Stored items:
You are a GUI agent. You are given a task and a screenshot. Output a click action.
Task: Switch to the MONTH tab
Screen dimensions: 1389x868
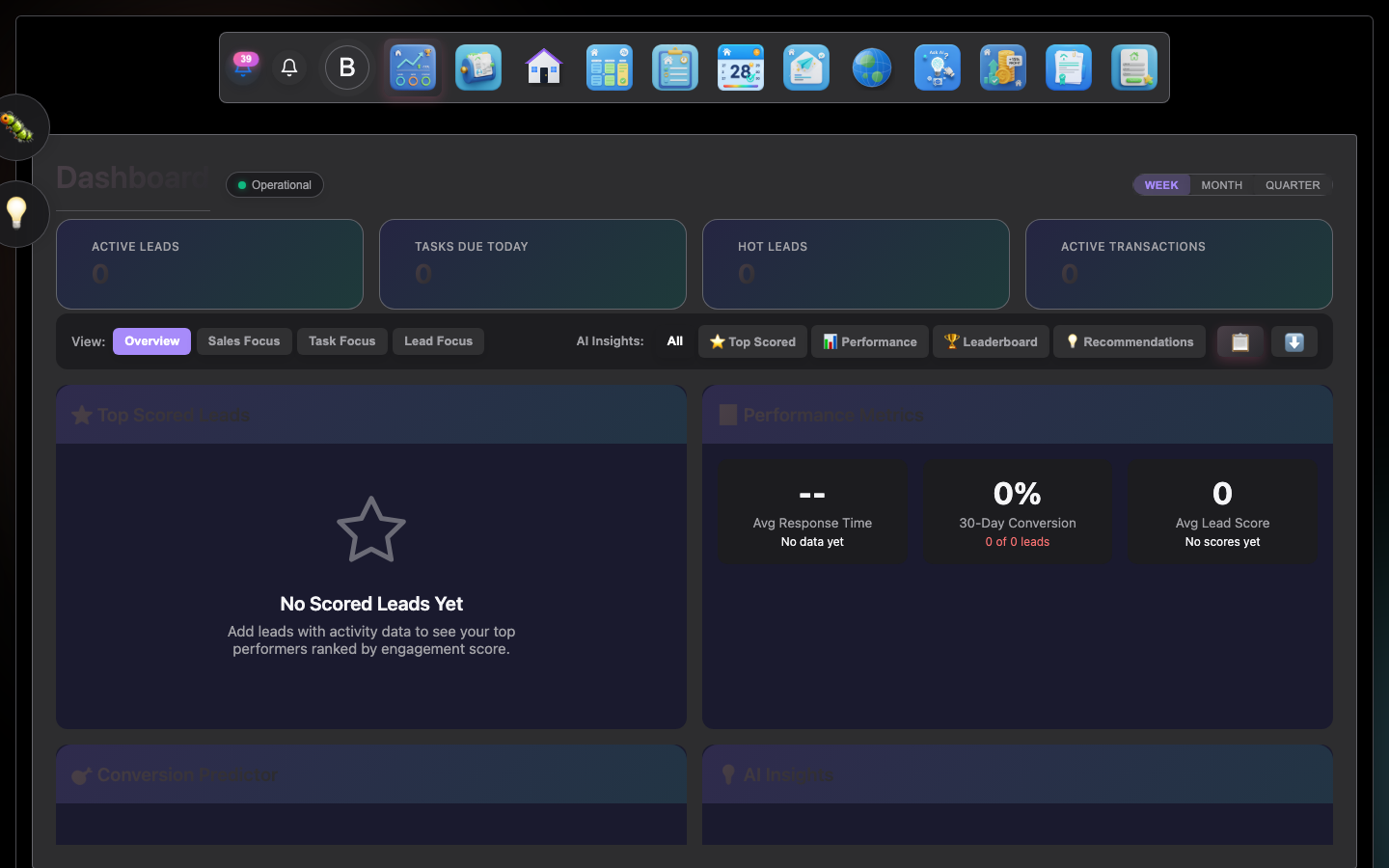pos(1221,185)
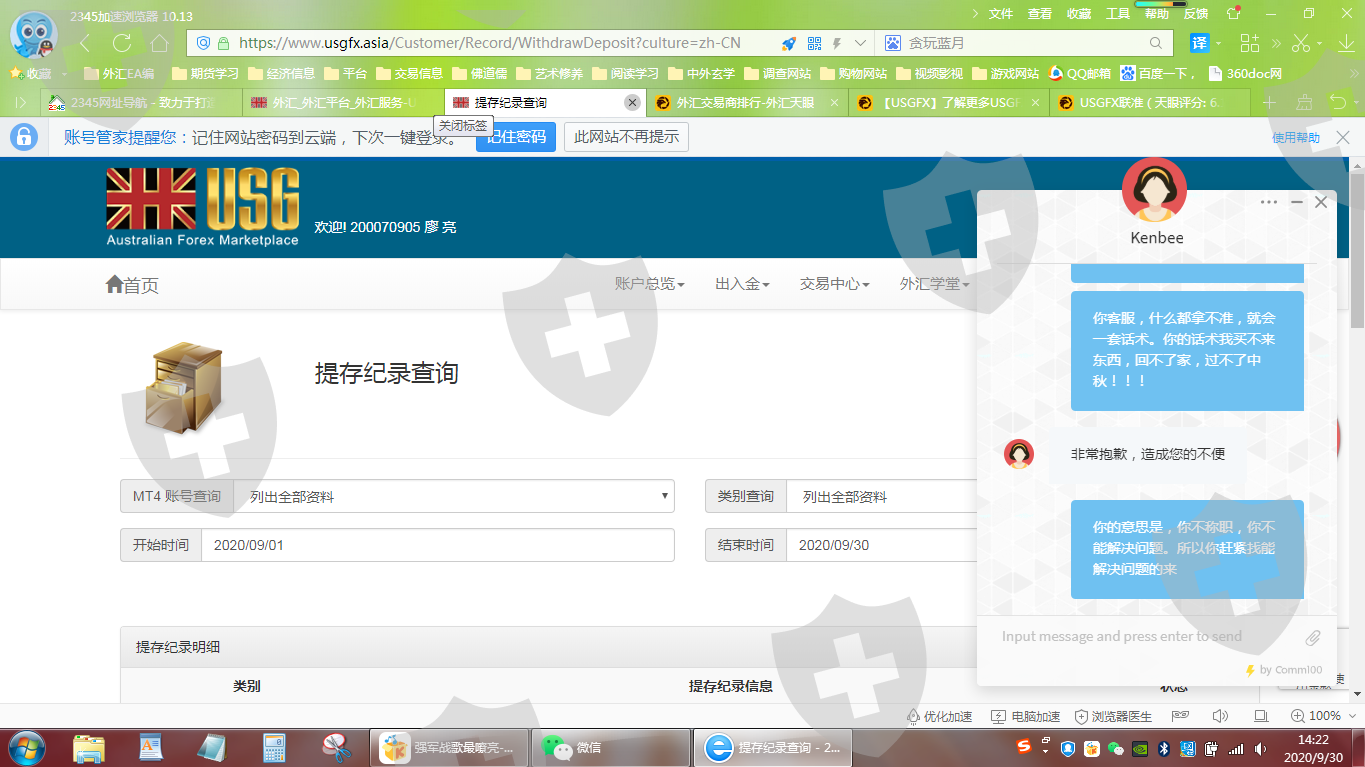Click the 此网站不再提示 button

tap(626, 137)
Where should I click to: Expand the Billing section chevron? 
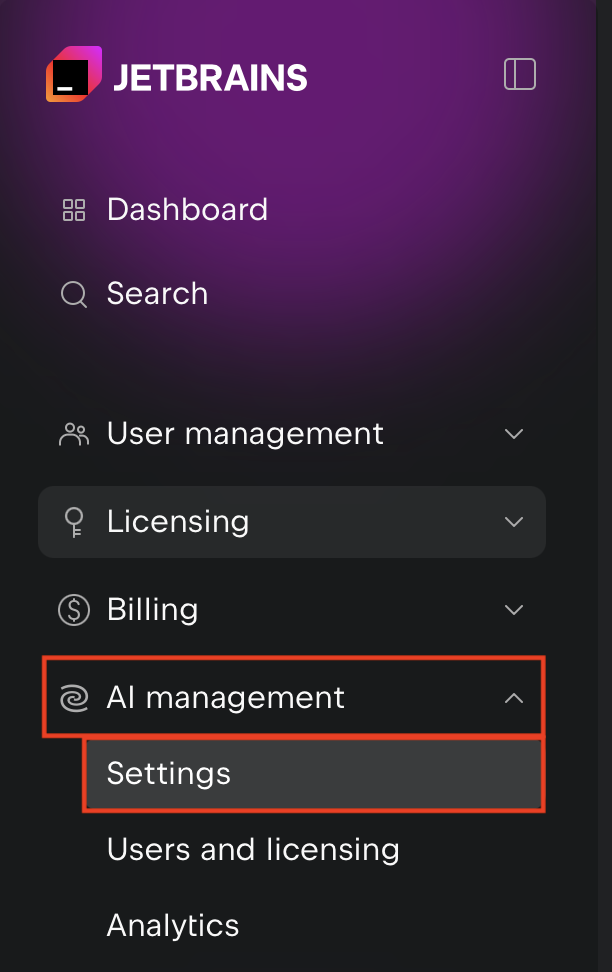514,610
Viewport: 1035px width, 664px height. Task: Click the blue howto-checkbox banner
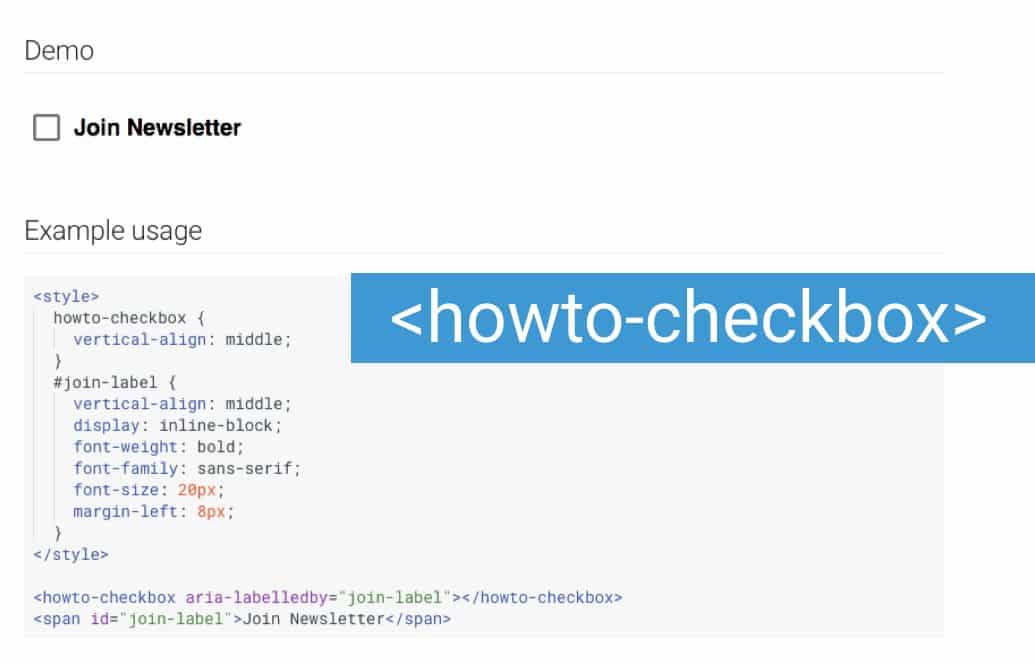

→ Exercise goal:
Reproduce each entry precisely. Leave the pictures out.

→ Task solution:
You are a GUI agent. You are given a task and a screenshot. Output a click action.
Task: Switch to the MONTH tab
Screen dimensions: 1389x868
pos(1221,185)
Click the 此网站不再提示 button

tap(626, 137)
Where should I click to: Expand the Billing section chevron? 
514,610
Viewport: 1035px width, 664px height. Task: Click the blue howto-checkbox banner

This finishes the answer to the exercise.